**Material**
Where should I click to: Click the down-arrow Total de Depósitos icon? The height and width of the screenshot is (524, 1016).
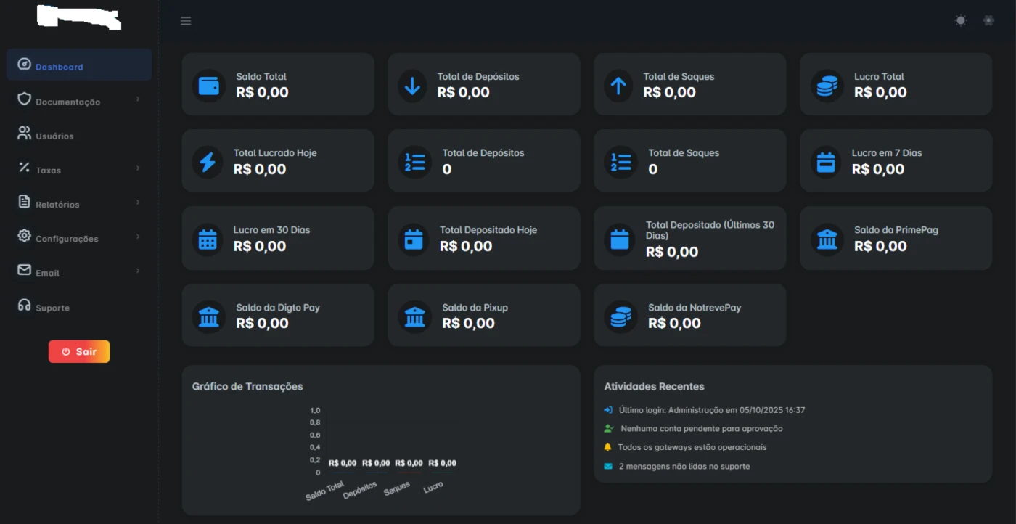tap(412, 86)
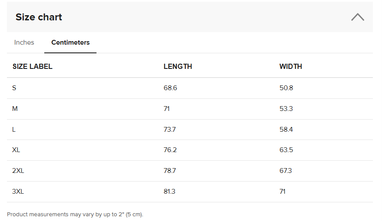Click the Size chart heading
The width and height of the screenshot is (382, 221).
(39, 17)
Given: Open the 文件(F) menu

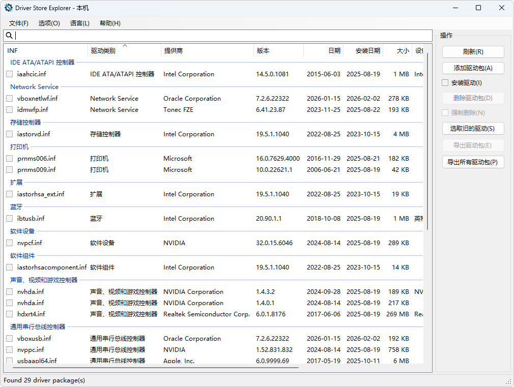Looking at the screenshot, I should pyautogui.click(x=19, y=23).
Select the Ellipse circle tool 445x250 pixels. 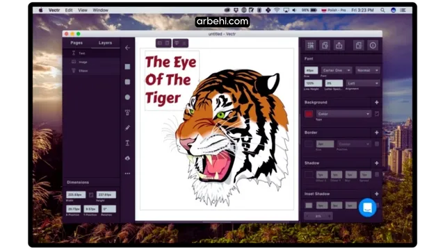127,97
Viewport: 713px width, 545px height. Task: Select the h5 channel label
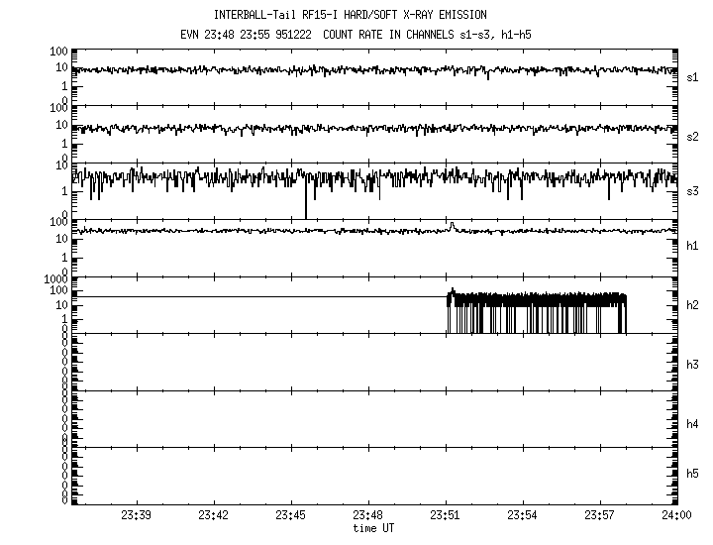(x=693, y=474)
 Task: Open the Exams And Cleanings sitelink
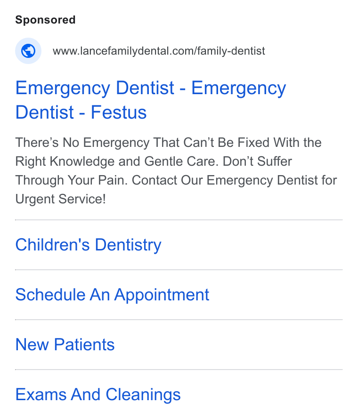[98, 395]

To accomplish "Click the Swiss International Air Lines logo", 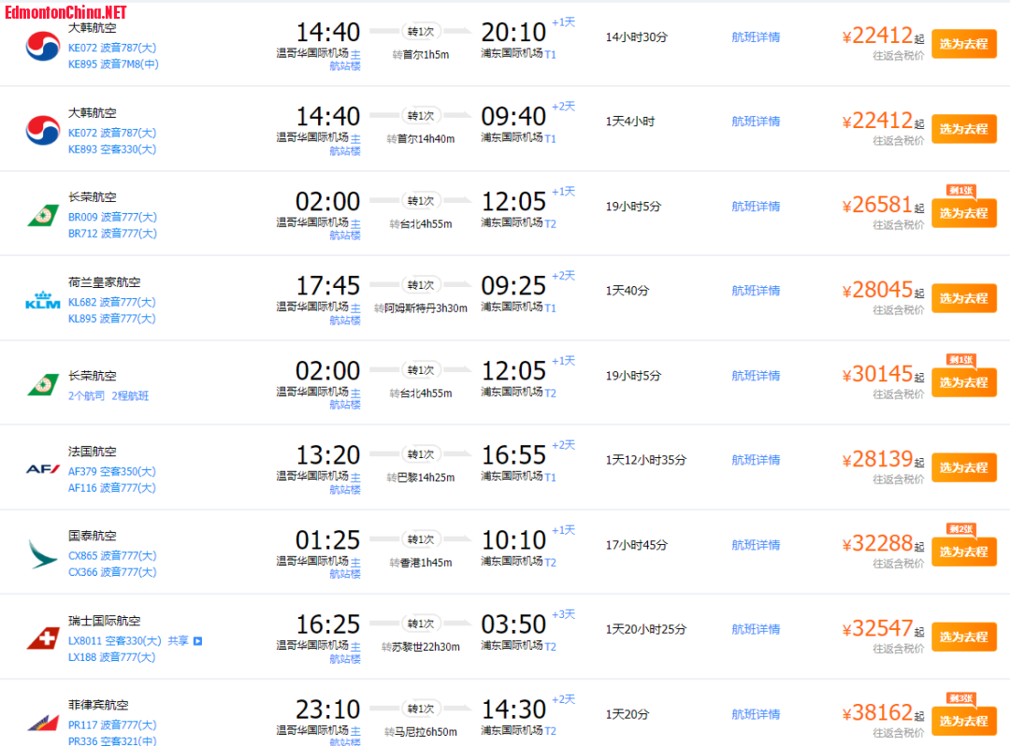I will pos(42,638).
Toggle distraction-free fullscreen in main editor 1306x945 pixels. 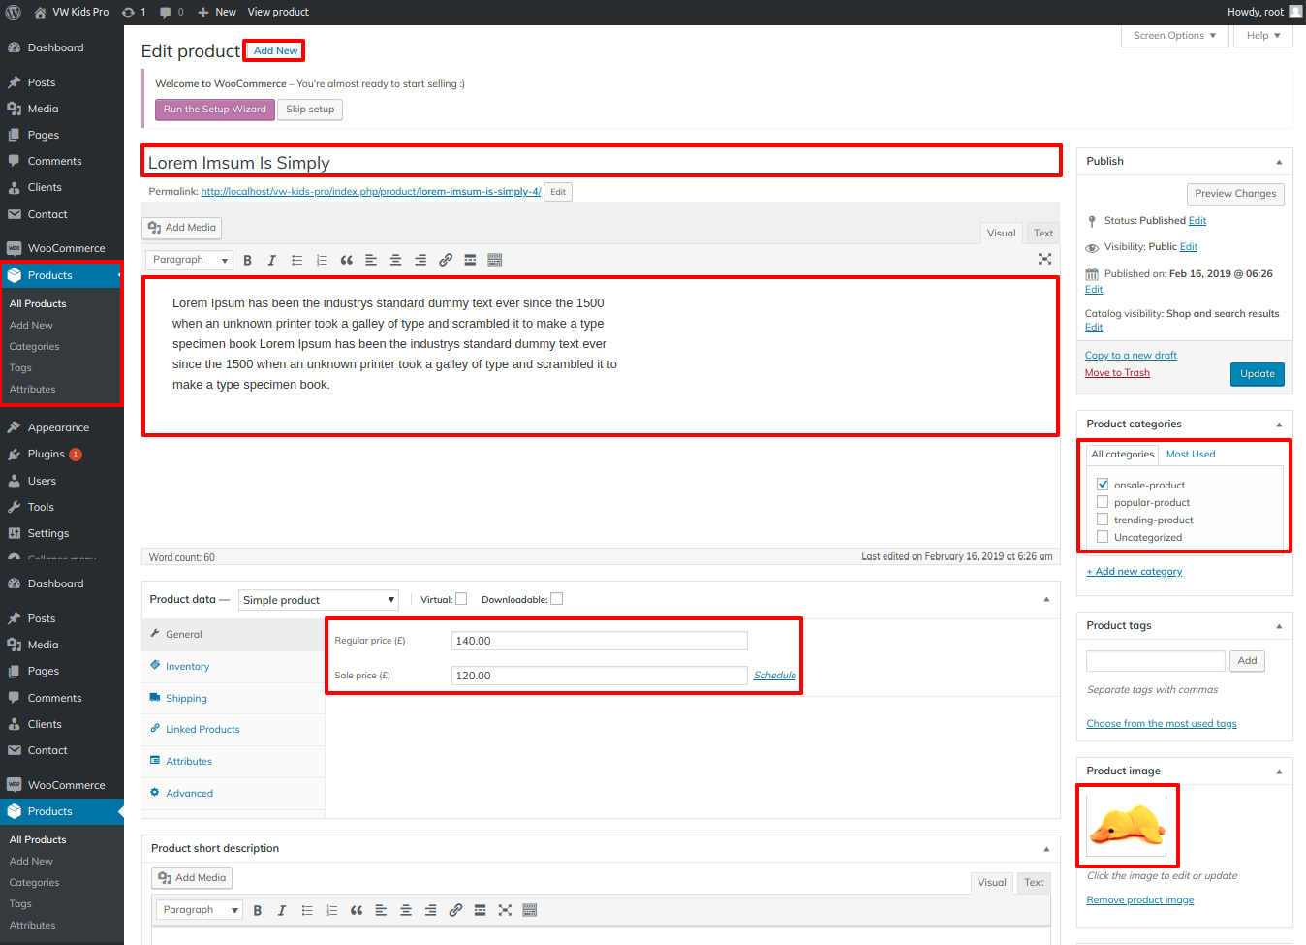[1044, 259]
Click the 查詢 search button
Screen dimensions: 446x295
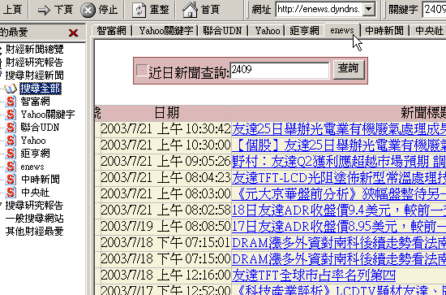348,69
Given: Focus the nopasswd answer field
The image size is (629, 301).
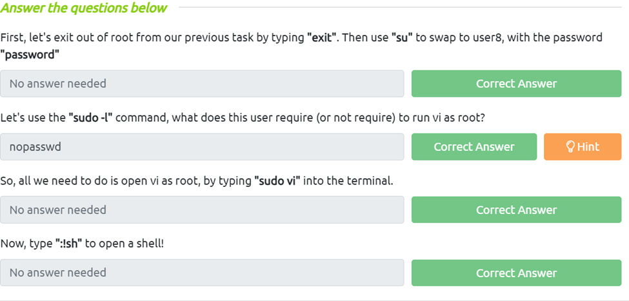Looking at the screenshot, I should tap(202, 147).
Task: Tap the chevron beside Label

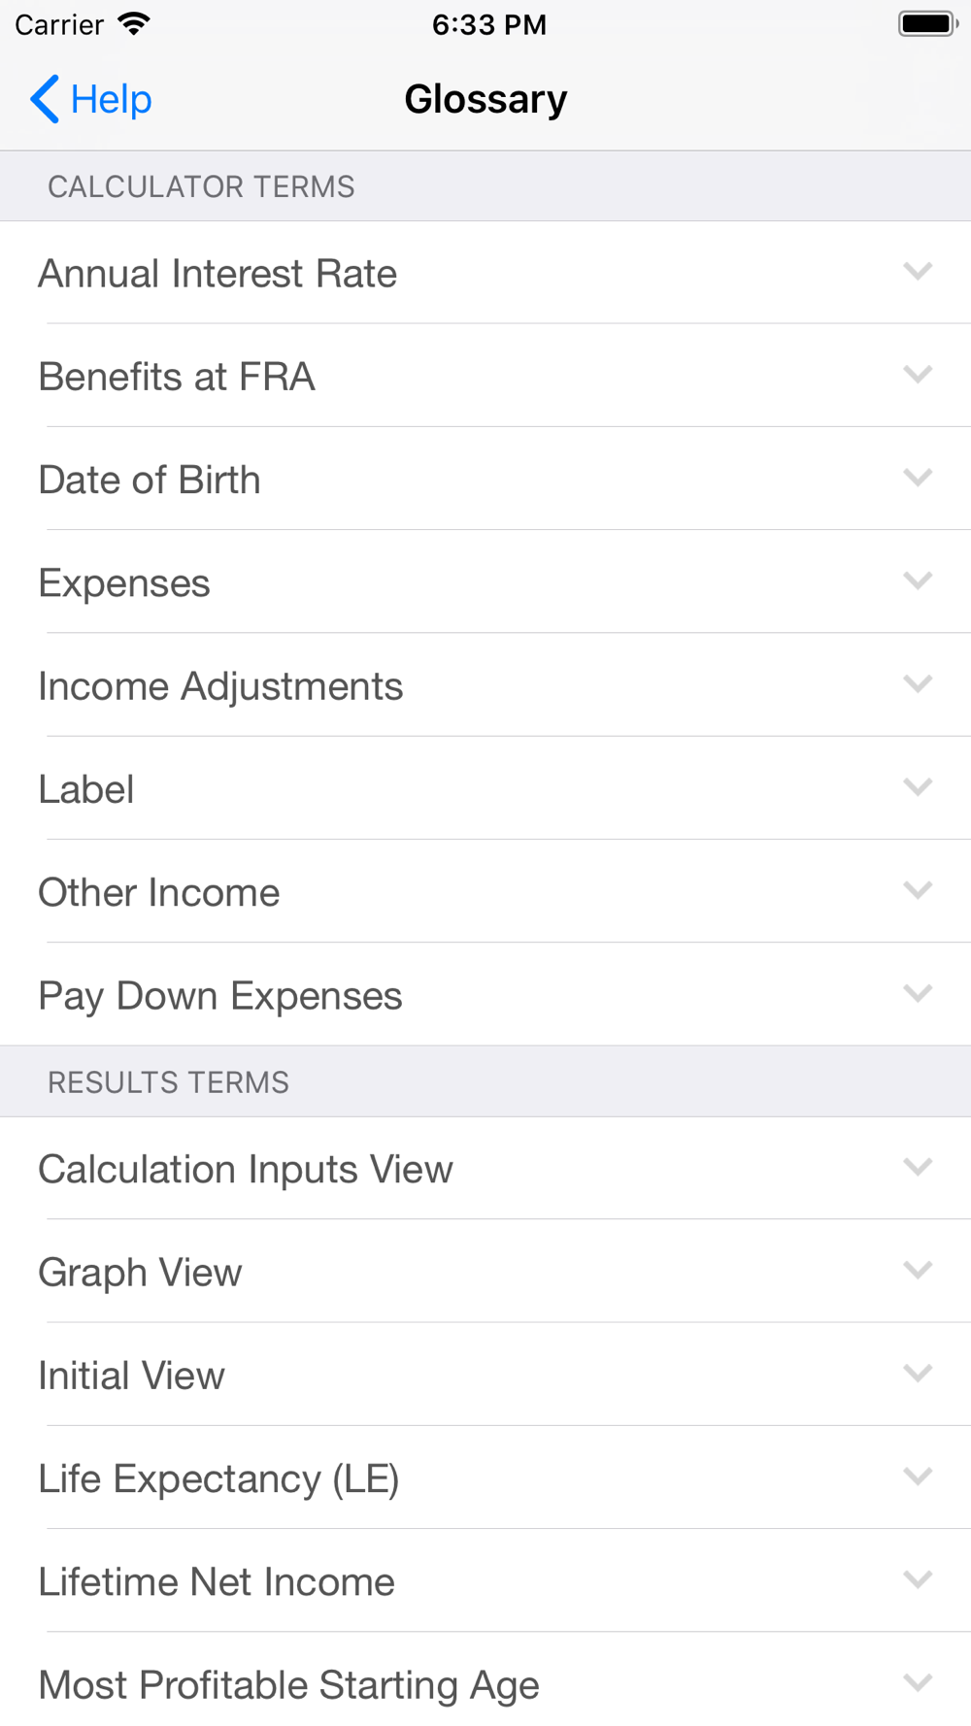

**Short problem**
Recast the part of the items that opens with the line containing "Given: Focus the nopasswd answer field" and closes at the end of the items as a JSON list of strings, with one string per line and blank lines left out. Leave the pictures out of the answer.

**Finished exercise**
[
  "Given: Focus the nopasswd answer field",
  "The image size is (629, 301).",
  "Looking at the screenshot, I should tap(202, 147).",
  "Task: Tap the chevron beside Label"
]